If you subtract all the activities that require either guns or Wal-Mart, I’m pretty sure that you’d be drawing a blank! America is synonymous with the two big-name brands of bubbly sugar water/battery acid that have both built everything within this great land and been branded on every possible surface in this great country.

I also love pounding the liquid sugar just as much as the rest of you True Americans, but it would appear that the wheels have finally started falling off my metabolism thanks to my garbage eating habits after all these years. I know that sooner than later, I will eventually have to take the initiative and start cutting back on my sugar intake before I turn into a giant manberry riding around on a motorcycle. But before I go and make any rash life-altering changes, I think it’s time for me to stop, drop, and smell the roses. Before I completely cut off the sugar train, I need to expand my horizons and live a little!

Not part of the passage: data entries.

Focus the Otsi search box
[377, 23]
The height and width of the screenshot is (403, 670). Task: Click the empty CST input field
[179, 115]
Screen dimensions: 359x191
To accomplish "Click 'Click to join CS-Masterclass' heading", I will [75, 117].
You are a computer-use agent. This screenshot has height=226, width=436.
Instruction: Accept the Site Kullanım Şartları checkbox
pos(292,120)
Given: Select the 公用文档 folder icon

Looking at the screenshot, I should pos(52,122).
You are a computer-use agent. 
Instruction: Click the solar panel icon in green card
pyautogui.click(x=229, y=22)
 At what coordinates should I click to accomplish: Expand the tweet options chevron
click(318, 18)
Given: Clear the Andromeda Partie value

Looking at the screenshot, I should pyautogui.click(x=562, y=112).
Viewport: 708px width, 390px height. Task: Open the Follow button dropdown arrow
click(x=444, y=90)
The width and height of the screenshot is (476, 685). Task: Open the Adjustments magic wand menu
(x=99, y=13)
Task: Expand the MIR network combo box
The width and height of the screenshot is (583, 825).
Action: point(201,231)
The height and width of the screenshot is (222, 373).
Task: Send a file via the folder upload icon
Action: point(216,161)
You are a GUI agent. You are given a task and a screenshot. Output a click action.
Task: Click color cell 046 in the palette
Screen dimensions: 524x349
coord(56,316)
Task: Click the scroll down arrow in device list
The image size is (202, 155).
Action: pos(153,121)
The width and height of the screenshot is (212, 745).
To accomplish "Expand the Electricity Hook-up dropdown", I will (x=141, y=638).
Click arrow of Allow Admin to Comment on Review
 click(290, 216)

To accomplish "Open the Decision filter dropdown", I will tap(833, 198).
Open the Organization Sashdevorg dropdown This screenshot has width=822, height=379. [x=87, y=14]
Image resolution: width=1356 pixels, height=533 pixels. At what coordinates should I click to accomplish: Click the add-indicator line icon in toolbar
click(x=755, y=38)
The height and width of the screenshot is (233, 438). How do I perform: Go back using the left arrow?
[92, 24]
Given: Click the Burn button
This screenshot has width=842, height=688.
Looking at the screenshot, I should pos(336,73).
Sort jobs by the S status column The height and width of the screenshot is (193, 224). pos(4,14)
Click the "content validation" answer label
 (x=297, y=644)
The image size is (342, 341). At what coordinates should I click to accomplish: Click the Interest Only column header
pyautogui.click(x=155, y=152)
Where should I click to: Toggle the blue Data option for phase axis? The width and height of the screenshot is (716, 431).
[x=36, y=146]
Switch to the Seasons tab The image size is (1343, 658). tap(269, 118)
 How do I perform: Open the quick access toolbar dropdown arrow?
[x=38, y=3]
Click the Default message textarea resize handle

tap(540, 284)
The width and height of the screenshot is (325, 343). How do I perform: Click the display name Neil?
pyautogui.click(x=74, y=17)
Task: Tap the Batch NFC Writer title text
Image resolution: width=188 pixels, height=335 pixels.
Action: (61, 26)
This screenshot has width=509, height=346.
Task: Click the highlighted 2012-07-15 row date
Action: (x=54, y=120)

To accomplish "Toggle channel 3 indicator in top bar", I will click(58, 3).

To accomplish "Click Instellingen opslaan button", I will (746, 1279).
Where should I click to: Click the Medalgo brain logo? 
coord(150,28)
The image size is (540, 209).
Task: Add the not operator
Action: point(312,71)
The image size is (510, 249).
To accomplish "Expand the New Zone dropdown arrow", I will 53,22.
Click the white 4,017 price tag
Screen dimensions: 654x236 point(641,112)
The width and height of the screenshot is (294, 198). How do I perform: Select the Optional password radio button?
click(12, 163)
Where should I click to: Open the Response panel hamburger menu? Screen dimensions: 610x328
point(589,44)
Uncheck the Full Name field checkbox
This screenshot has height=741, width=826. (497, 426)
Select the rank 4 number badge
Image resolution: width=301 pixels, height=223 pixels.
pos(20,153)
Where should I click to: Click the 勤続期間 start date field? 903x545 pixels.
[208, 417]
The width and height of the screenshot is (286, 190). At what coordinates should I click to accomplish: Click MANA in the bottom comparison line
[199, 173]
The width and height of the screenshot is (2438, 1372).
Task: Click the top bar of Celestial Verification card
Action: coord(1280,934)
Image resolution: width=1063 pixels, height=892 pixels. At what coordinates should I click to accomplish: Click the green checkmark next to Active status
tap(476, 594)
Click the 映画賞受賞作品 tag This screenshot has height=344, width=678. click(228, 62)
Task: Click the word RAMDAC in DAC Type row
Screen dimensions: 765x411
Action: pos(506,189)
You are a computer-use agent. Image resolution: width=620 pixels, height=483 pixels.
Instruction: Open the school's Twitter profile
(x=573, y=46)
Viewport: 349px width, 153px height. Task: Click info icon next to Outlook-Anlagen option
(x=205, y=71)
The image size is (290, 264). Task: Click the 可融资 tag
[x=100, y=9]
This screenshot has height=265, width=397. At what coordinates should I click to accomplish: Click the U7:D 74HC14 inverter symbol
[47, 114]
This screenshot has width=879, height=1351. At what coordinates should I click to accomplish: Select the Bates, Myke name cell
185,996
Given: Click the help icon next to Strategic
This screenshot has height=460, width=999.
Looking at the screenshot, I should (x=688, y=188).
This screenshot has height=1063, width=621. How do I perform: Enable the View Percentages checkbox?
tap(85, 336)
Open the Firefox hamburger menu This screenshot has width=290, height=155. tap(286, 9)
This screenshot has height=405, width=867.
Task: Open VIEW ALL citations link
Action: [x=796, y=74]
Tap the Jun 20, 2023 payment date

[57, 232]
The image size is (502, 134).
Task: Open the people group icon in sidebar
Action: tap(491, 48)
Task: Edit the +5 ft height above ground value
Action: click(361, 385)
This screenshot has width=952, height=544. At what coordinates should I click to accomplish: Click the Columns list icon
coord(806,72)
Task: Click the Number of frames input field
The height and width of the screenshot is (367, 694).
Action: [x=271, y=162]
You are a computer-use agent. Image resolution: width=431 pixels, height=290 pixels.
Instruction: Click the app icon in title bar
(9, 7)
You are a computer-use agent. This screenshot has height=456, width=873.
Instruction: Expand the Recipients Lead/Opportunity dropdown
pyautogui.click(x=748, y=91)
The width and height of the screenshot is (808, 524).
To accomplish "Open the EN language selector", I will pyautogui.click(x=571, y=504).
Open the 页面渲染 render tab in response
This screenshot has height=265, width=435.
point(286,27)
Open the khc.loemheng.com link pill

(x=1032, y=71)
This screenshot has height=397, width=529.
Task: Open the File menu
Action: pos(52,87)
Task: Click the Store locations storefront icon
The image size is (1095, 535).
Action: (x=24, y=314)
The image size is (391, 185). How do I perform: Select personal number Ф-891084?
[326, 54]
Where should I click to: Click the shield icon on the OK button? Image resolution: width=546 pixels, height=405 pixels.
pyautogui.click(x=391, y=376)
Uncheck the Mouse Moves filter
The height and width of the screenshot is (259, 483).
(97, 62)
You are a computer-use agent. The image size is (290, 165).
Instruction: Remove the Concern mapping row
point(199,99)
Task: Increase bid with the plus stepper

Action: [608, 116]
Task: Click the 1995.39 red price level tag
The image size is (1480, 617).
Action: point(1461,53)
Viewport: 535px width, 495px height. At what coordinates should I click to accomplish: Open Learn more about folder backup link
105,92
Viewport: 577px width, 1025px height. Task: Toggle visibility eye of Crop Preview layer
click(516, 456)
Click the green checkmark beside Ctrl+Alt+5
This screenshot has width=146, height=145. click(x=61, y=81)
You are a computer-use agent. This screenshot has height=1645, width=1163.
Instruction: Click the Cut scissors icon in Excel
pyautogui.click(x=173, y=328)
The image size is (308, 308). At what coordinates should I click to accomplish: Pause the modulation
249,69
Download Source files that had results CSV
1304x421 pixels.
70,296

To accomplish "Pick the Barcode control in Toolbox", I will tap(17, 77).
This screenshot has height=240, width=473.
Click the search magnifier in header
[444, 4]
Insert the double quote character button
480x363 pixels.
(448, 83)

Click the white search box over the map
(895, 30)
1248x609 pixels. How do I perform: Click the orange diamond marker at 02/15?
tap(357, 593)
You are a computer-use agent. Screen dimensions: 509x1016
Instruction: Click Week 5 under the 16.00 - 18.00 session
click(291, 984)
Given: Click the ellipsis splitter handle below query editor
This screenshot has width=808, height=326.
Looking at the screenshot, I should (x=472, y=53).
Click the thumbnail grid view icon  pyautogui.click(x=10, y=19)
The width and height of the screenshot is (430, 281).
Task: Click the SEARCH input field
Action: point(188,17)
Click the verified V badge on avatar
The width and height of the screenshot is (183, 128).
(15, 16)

Instead of just trying to suck down as much Code Red or DEW.S.A. with an oil funnel as I humanly can before my inevitable diet begins, I want to experience at least a few different kinds of sodas so that I can longingly reminisce about something other than the Olympic swimming pool filled with the citrus-y goodness of Mountain Dew that I have consumed over the course of several decades. The rumors you’ve heard about me are true, if you manage cut me with a knife during a street fight, I really will bleed brominated vegetable oil.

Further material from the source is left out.